BIMATA.ID, Jakarta- Harga minyak dunia mulai mereda dibanding beberapa waktu lalu yang sempat menembus US$120 per barel.
Dilansir dari Reuters, per Selasa (04/10/2022), harga minyak mentah berjangka West Texas Intermediate (WTI) untuk pengiriman November berada di level US$83,63 per barel. Sementara, harga minyak mentah berjangka Brent untuk pengiriman Desember dibanderol US$88,86 per barel.
Harga Brent memang fluktuatif. Harga minyak ini tercatat naik 11,21 persen selama satu tahun belakangan (yoy).
Pada awal 2022, Brent dibanderol US$78,98 per barel. Sejak itu, harganya terus mendaki sampai menyentuh level tertinggi pada 3 Agustus 2022, yakni US$127,98 per barel.
Harga Brent yang menyentuh level di atas US$100 per barel ini merupakan tertinggi sejak 2014. Saat itu, Brent sempat dibanderol US$107,57 per barel.
Mengutip Market Watch, harga Brent juga naik 15,96 persen secara year to date (ytd). Meski demikian, dalam tiga bulan terakhir harga Brent melemah 20,6 persen. Sedangkan dalam satu bulan terakhir harga Brent turun 4,52 persen.
Sementara itu, harga WTI secara tahunan meningkat 7,61 persen. Sedangkan, secara ytd harga WTI naik 12,79 persen.

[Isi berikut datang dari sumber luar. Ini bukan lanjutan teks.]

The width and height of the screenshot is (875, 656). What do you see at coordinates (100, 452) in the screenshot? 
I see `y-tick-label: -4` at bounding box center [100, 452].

Di awal 2022, harga WTI berada di level US$76,08 per barel. Harga minyak yang sering dijadikan acuan harga minyak global ini terus mendaki sampai menyentuh level tertinggi pada 3 Agustus 2022, yakni US$123,7 per barel.
Sama seperti Brent, dalam tiga bulan terakhir harga WTI cenderung turun. Yakni, minus 14,52 persen. Sedangkan, dalam sebulan terakhir WTI turun 2,13 persen. Adapun harga terendah WTI terjadi pada awal 2021, yakni di level US$65,57 per barel.
Setelah harga minyak dunia mulai turun ke level di bawah asumsi pemerintah, yakni sekitar US$100 per barel, harga bahan bakar minyak (BBM) pertamax pun ikut turun dari Rp14.500 menjadi Rp13.900 per liter mulai Sabtu (01/10/2022) lalu. Selain itu, harga pertamax turbo juga turun dari Rp15.900 menjadi Rp14.950 per liter.
Sayangnya, penurunan harga pertamax tidak diikuti oleh pertalite. Harga pertalite masih di posisi Rp10.000 per liter.
Ekonom Institute for Development of Economics and Finance (Indef) Abra Talattov mengatakan sebenarnya pemerintah bisa saja menurunkan harga pertalite di tengah penurunan harga minyak mentah dunia.
Pasalnya, selama ini narasi yang didengungkan adalah kenaikan harga BBM subsidi itu karena harga minyak dunia yang melambung.
“Saya pikir dalam konteks lebih strategis lagi, dalam konteks makro, untuk menjaga momentum pertumbuhan ekonomi, saya pikir penurunan harga minyak mentah ini semestinya direspons pemerintah dengan menurunkan harga BBM subsidi,” ujarnya.
Menurutnya, saat pemerintah menurunkan harga pertalite, maka pemerintah konsisten terhadap kebijakannya sendiri bahwa harga jual BBM subsidi memang didasari oleh pergerakan harga minyak mentah dunia.
Memang, ia menyebut potensi penurunan harga pertalite tidak banyak alias sulit untuk kembali ke level Rp7.650 per liter. Namun, sekali lagi, hal itu setidaknya memberi sinyal positif bahwa pemerintah konsisten terhadap kebijakan penetapan harga jual eceran BBM subsidi.
Selain itu, ia juga mengatakan pemerintah bisa meredam dampak inflasi akibat kenaikan harga BBM jika mereka menurunkan harga pertalite.